A friendly cousin of the coffee shop, this is where you go when a slice of pumpkin bread won’t cut it. Sometimes we need a little more to fuel our creative process and a bowl of broccoli cheddar soup is exactly what’s on the menu. The cafes around here are, in my experience, prime real estate. Especially those tables with an outlet. You also have to have an unbelievably thick skin to be able to brush off the scornful looks of the lunch crowd, who are ready to pelt you with their whole-grain baguette slice to free up a table. I only brave the cafe between 2 and 5 when the after-school tutors are meeting with their clients and nobody’s getting their panties in a wad because I finished my panini an hour ago.
The State of Desperation
When I was without internet at my house for an ice-age-long two weeks, I found myself a nice little spot at the public library where I could check in at all hours of the night. It was parking space #2 next to the handicapped space and the signal reached just fine. For my blog posts, which were scant at the time, I composed at home and simply uploaded. But I am also counted on to be witty in my facebook statuses and tweets too, so a bit of improvising had to take place. With my seat pushed all the way back and the color changing speaker lights flashing to the beat of the music, I spent many a nine o’clock hour checking into my social networks and keeping an online presence. It reminded me of, well, nothing, because I haven’t ever had to work in that cramped of a space. But for a few brief moments I kind of felt like a beatnik in a dark corner of a smoky cafe. Only with a gearshift.
One interesting perk to the pilfered signal outside the library was I got lots of fodder for future stories. From the group of emo tweens who were late for curfew to the soccer mom who pulled over on her way home from Kroger for either some much-needed girl talk or a secreted conversation with her daytime lover.

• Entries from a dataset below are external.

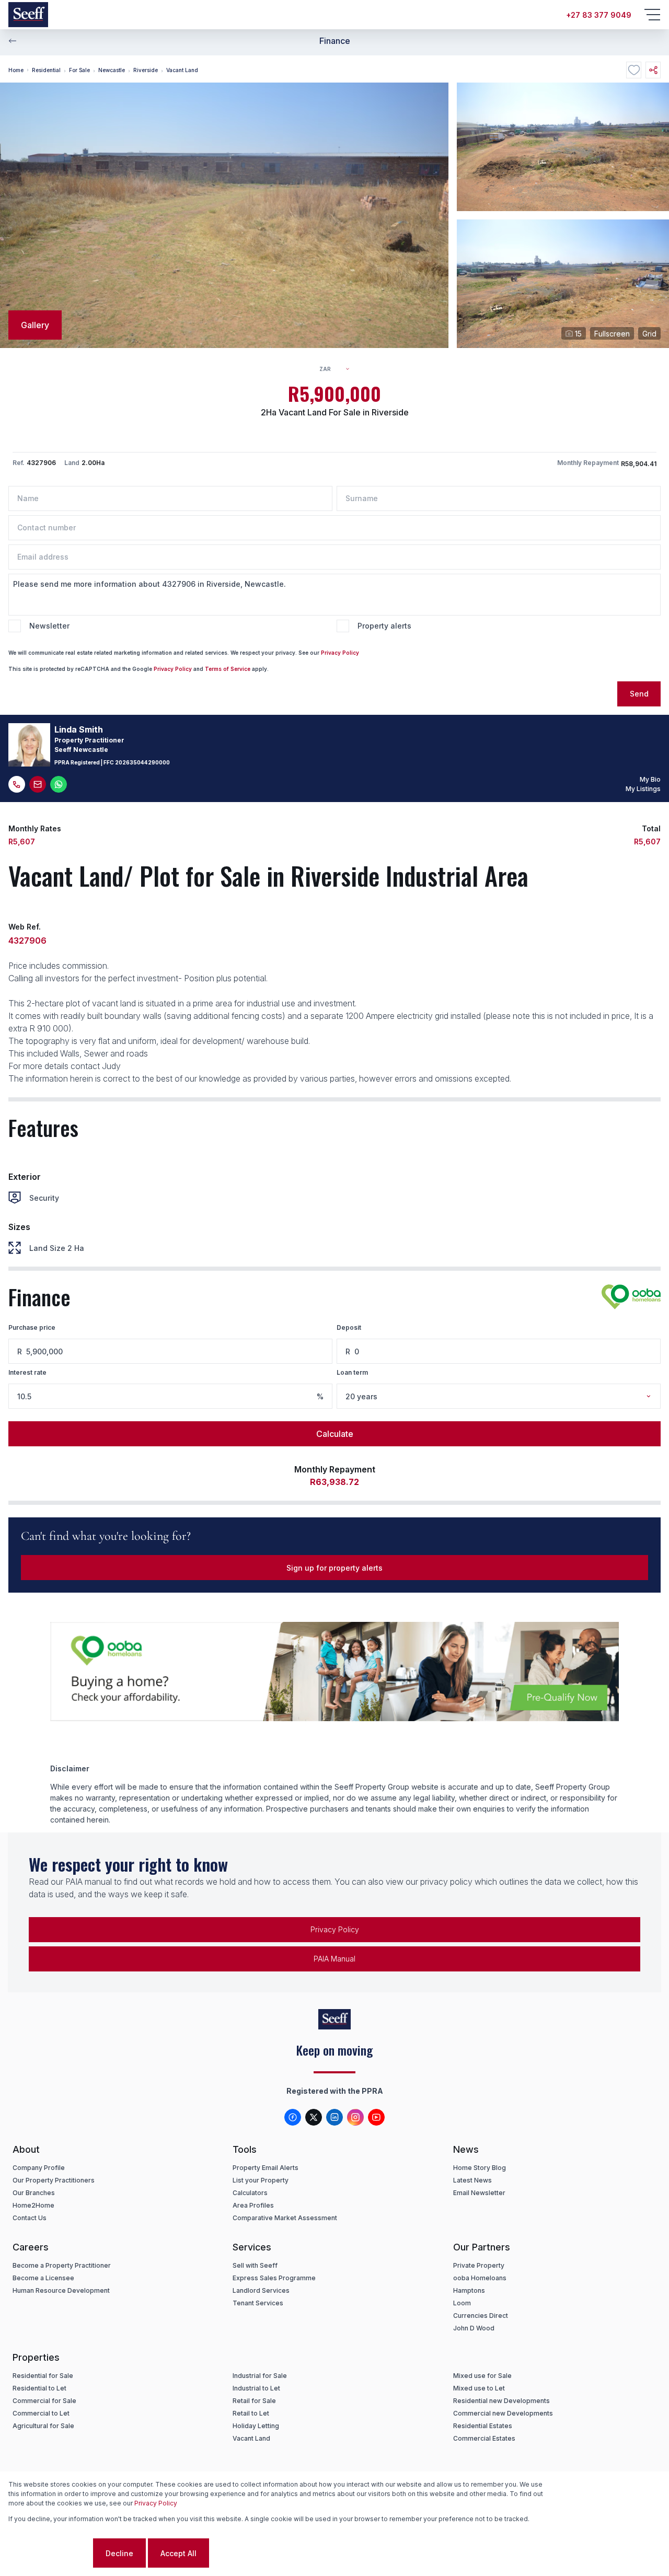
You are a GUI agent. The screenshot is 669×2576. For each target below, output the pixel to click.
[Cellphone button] (16, 784)
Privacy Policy (340, 652)
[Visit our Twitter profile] (313, 2117)
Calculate (334, 1434)
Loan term (352, 1372)
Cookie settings (49, 2553)
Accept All (178, 2553)
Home (16, 70)
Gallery (35, 325)
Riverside (145, 70)
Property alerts (384, 625)
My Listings (643, 789)
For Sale (79, 70)
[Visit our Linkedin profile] (334, 2117)
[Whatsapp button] (58, 784)
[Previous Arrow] (12, 41)
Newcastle (111, 70)
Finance (334, 41)
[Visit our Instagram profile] (355, 2117)
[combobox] (339, 369)
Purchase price (31, 1327)
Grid (649, 333)
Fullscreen (612, 333)
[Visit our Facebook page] (292, 2117)
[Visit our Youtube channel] (376, 2117)
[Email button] (37, 784)
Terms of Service (227, 669)
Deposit (349, 1327)
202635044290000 (142, 762)
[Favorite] (633, 70)
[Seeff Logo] (28, 14)
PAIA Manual (334, 1958)
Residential (46, 70)
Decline (119, 2553)
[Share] (653, 70)
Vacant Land (182, 70)
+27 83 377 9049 (598, 14)
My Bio (650, 779)
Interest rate (27, 1372)
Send (639, 693)
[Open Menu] (652, 14)
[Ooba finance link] (631, 1296)
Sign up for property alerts (334, 1567)
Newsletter (49, 625)
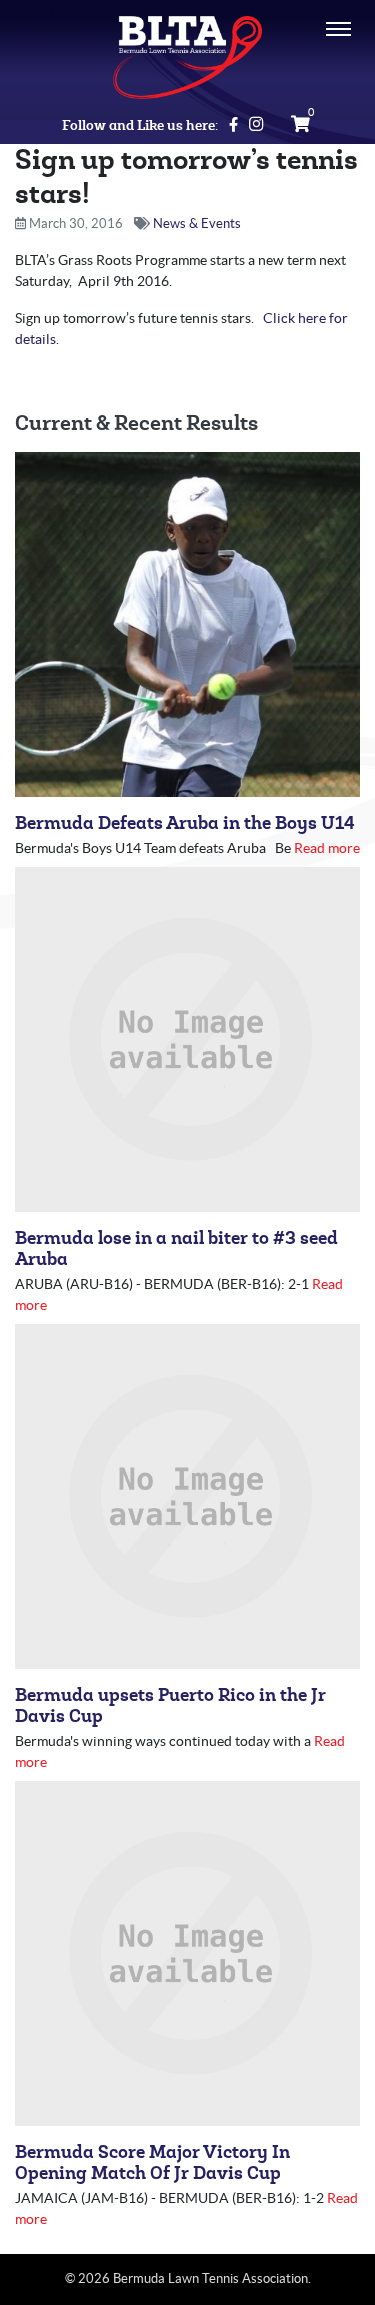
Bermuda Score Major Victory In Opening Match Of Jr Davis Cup (152, 2163)
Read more (327, 848)
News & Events (197, 223)
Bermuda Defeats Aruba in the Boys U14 (185, 823)
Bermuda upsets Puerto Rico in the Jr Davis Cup (170, 1706)
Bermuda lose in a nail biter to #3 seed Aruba (176, 1249)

And let’s not forget the middle-aged suburban couple who pulled over for a quick bj after the Journey concert. Okay. So I made that last one up. But it would’ve been totally awesome. Especially in Loveland!
The Tried and True
My backup location, which considering the amount I’ve time I’ve spent composing there lately should really be my primary locale, is my king-size bed. When the kids are home, it’s the only place I can write because my work hours are between ten and midnight, or one if I’m really on a roll. I have Jolie’s head next to me as a nice little elbow rest while I crank out a post or brainstorm some future ideas. When the kids aren’t home, sometimes I’m just so lazy that I don’t feel like getting out of bed. And the best way to justify staying in bed so that I don’t quickly categorize myself into being on a downslide into depression is to think of something to write. I can spend a good two hours brainstorming while tucked under the comfy-coziness of my down alternative comforter. And after I have spent so much time creating a silly string thread of a plot line, I don’t want to cut it abruptly by changing locations. So my laptop gets propped in my lap and I weave those words into something publishable. At least on my website. It’s not that uncommon for me to spend five or six hours outside of normal sleep time in my bed working. John and Yoko and I would’ve gotten along just fine.
So location…does it really make a difference? I have written some utter nonsense at Starbucks (where I’m currently writing) as well as some real gems. My bed has produced my best work (both in writing and in living human beings), but also some pieces I hope nobody will ever read. Panera has given me a full tummy, a crap poem, and, well, not much else. But their soup is really good! I guess it matters not where I write just as long as I do. And for each day in September, I do.